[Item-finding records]
* Start *

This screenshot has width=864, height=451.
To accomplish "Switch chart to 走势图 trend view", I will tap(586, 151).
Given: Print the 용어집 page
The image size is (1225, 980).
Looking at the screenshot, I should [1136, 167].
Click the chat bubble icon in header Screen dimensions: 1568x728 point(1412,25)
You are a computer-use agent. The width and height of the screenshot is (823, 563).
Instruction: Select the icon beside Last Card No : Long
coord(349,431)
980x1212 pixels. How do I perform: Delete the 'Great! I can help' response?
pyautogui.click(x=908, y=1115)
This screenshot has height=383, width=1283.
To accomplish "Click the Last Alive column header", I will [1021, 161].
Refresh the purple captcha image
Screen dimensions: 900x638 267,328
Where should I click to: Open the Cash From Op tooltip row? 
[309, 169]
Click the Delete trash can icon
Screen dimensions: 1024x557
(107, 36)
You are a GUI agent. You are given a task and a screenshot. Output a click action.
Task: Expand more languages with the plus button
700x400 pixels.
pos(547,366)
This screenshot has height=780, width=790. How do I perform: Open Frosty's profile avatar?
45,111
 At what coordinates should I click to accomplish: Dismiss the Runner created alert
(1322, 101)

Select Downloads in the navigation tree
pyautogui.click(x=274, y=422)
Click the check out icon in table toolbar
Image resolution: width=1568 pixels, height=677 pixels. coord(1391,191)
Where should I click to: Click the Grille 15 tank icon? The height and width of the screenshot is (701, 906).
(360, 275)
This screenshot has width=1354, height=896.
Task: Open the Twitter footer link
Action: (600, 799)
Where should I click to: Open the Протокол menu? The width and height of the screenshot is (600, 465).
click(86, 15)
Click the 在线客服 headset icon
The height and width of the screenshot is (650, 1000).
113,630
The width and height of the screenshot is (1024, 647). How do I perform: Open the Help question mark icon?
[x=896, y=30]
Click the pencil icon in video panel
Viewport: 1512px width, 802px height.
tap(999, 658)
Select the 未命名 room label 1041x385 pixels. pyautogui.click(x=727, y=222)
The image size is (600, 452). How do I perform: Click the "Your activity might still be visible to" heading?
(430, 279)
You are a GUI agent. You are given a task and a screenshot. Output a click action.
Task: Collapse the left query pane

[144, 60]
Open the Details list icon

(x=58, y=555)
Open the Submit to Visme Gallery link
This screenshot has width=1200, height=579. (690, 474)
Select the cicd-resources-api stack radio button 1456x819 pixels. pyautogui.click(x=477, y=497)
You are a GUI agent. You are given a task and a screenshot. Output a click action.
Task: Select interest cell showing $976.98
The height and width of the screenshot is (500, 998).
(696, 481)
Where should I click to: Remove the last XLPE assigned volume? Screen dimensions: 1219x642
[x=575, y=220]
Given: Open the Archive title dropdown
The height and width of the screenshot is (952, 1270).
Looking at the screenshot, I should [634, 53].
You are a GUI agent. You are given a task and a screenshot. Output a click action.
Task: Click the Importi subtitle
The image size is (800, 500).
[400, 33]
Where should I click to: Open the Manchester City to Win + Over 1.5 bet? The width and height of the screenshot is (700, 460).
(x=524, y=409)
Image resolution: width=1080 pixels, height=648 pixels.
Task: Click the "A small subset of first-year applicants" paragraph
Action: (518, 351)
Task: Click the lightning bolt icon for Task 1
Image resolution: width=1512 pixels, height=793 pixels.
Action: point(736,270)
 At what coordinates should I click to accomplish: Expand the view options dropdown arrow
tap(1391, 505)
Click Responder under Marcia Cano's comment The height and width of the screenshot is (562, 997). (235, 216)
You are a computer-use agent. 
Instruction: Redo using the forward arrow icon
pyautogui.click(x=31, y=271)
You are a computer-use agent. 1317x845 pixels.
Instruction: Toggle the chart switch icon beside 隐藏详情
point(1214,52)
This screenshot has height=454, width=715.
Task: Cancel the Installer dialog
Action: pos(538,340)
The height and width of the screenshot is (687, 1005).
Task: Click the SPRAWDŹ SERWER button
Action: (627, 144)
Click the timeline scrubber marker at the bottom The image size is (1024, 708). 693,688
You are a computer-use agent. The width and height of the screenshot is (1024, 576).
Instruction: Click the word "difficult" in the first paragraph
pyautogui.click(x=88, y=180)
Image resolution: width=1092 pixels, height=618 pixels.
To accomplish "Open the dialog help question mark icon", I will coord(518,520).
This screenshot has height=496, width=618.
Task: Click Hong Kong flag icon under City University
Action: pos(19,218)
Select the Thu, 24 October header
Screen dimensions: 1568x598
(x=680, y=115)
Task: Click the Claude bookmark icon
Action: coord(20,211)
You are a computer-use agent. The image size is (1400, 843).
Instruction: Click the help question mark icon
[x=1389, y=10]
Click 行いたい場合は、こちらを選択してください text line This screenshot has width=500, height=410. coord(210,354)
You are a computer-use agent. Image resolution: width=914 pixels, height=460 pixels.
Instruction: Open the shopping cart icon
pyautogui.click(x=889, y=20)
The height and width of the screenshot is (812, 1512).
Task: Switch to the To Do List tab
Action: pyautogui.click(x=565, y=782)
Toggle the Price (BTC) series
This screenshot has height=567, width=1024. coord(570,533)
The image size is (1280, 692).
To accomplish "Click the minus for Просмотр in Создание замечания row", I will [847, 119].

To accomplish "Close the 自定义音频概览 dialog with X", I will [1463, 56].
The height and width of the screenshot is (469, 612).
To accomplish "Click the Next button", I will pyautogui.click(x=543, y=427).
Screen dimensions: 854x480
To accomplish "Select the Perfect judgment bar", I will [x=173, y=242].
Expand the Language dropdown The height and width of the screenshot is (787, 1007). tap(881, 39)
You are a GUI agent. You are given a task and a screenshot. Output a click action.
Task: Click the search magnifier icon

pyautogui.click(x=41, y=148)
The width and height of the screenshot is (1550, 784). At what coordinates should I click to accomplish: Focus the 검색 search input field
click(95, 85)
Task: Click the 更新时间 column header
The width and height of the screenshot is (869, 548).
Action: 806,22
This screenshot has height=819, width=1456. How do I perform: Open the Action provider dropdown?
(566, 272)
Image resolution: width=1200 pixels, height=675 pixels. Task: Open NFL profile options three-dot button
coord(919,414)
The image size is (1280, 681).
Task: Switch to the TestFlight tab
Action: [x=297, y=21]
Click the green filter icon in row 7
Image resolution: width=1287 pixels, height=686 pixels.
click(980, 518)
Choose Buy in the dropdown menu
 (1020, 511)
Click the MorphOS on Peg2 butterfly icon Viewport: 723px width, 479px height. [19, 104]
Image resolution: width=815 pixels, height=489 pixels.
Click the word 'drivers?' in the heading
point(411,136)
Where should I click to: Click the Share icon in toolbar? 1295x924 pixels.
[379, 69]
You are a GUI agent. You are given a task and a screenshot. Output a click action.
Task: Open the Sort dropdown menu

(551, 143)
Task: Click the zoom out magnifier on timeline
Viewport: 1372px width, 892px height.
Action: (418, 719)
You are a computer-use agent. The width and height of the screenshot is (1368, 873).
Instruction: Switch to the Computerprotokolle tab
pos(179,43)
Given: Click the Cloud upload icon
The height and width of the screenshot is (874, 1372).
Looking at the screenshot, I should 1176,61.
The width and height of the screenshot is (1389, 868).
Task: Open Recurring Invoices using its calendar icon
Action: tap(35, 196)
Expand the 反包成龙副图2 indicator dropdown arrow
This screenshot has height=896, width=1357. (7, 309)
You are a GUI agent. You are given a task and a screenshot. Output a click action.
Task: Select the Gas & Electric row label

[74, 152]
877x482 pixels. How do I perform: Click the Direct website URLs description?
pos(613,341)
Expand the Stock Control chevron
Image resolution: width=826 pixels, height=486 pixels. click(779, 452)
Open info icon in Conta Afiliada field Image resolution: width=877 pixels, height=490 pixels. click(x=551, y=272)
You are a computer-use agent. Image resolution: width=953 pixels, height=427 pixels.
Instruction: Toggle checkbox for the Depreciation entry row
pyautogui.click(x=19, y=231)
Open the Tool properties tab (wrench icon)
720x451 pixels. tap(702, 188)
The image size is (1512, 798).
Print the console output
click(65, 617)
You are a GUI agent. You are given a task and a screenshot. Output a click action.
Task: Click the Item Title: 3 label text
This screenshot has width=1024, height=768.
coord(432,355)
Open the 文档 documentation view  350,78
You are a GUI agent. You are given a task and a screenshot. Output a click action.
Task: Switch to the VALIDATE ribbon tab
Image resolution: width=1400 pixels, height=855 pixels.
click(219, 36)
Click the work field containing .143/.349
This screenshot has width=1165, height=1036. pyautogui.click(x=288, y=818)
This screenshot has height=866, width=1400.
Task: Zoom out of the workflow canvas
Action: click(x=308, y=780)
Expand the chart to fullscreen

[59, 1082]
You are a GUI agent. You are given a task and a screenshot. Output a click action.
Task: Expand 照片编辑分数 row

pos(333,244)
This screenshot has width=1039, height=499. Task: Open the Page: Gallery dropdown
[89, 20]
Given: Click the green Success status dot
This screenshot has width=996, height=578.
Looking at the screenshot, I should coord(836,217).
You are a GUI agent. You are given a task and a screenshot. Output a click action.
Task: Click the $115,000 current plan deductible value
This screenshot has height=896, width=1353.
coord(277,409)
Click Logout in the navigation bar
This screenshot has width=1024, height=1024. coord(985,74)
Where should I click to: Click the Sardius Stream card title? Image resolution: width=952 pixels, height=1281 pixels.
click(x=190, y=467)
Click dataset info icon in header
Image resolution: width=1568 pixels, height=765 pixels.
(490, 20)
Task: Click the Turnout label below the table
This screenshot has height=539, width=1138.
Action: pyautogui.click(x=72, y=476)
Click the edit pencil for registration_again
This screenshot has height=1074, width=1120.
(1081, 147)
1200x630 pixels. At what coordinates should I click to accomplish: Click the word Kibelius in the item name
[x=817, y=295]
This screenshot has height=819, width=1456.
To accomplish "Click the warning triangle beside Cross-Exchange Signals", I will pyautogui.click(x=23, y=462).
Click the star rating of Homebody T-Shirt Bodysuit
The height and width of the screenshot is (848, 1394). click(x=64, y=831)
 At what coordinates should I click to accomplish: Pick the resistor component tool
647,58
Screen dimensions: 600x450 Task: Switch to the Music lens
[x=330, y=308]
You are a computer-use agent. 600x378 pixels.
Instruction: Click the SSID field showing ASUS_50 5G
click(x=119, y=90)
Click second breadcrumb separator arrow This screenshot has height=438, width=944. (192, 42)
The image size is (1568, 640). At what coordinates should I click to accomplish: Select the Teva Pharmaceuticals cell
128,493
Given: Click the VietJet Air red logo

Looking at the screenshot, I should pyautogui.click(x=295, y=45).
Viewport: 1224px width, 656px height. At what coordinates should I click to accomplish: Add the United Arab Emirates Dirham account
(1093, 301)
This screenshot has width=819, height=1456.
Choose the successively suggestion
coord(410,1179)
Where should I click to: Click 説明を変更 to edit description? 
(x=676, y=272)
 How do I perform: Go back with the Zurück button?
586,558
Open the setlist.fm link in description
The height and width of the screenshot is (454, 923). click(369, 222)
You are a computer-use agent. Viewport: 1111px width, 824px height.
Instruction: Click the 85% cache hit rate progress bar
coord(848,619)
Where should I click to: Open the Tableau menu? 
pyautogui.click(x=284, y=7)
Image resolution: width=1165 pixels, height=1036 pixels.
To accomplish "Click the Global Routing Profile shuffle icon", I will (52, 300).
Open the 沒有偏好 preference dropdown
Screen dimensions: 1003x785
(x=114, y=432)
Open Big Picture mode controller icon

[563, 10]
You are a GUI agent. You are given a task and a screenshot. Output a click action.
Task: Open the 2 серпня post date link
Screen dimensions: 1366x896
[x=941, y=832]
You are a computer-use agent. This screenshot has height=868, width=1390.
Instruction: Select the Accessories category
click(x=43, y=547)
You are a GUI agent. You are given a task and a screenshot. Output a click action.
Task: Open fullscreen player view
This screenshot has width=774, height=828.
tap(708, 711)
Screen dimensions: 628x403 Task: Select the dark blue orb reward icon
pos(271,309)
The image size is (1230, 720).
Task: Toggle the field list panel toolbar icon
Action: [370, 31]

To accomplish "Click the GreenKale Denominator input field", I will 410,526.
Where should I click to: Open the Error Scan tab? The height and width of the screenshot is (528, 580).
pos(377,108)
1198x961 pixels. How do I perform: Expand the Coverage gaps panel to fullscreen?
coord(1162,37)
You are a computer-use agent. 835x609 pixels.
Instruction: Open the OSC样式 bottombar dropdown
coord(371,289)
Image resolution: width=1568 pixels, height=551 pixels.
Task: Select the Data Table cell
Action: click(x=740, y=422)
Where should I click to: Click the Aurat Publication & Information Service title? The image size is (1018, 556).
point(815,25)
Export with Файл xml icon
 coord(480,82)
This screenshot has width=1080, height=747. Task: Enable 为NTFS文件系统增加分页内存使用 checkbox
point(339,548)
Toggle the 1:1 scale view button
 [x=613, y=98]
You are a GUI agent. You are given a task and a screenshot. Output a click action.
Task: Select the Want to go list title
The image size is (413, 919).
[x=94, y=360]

* End *

» THE PROBLEM
Repeat word for word everything in the listing from its first line down through the line containing "pyautogui.click(x=274, y=422)", including both.

» FINISHED TASK
This screenshot has width=864, height=451.
To accomplish "Switch chart to 走势图 trend view", I will tap(586, 151).
Given: Print the 용어집 page
The image size is (1225, 980).
Looking at the screenshot, I should [1136, 167].
Click the chat bubble icon in header Screen dimensions: 1568x728 point(1412,25)
You are a computer-use agent. The width and height of the screenshot is (823, 563).
Instruction: Select the icon beside Last Card No : Long
coord(349,431)
980x1212 pixels. How do I perform: Delete the 'Great! I can help' response?
pyautogui.click(x=908, y=1115)
This screenshot has height=383, width=1283.
To accomplish "Click the Last Alive column header", I will [1021, 161].
Refresh the purple captcha image
Screen dimensions: 900x638 267,328
Where should I click to: Open the Cash From Op tooltip row? 
[309, 169]
Click the Delete trash can icon
Screen dimensions: 1024x557
(107, 36)
You are a GUI agent. You are given a task and a screenshot. Output a click action.
Task: Expand more languages with the plus button
700x400 pixels.
pos(547,366)
This screenshot has height=780, width=790. How do I perform: Open Frosty's profile avatar?
45,111
 At what coordinates should I click to accomplish: Dismiss the Runner created alert
(1322, 101)

Select Downloads in the navigation tree
pyautogui.click(x=274, y=422)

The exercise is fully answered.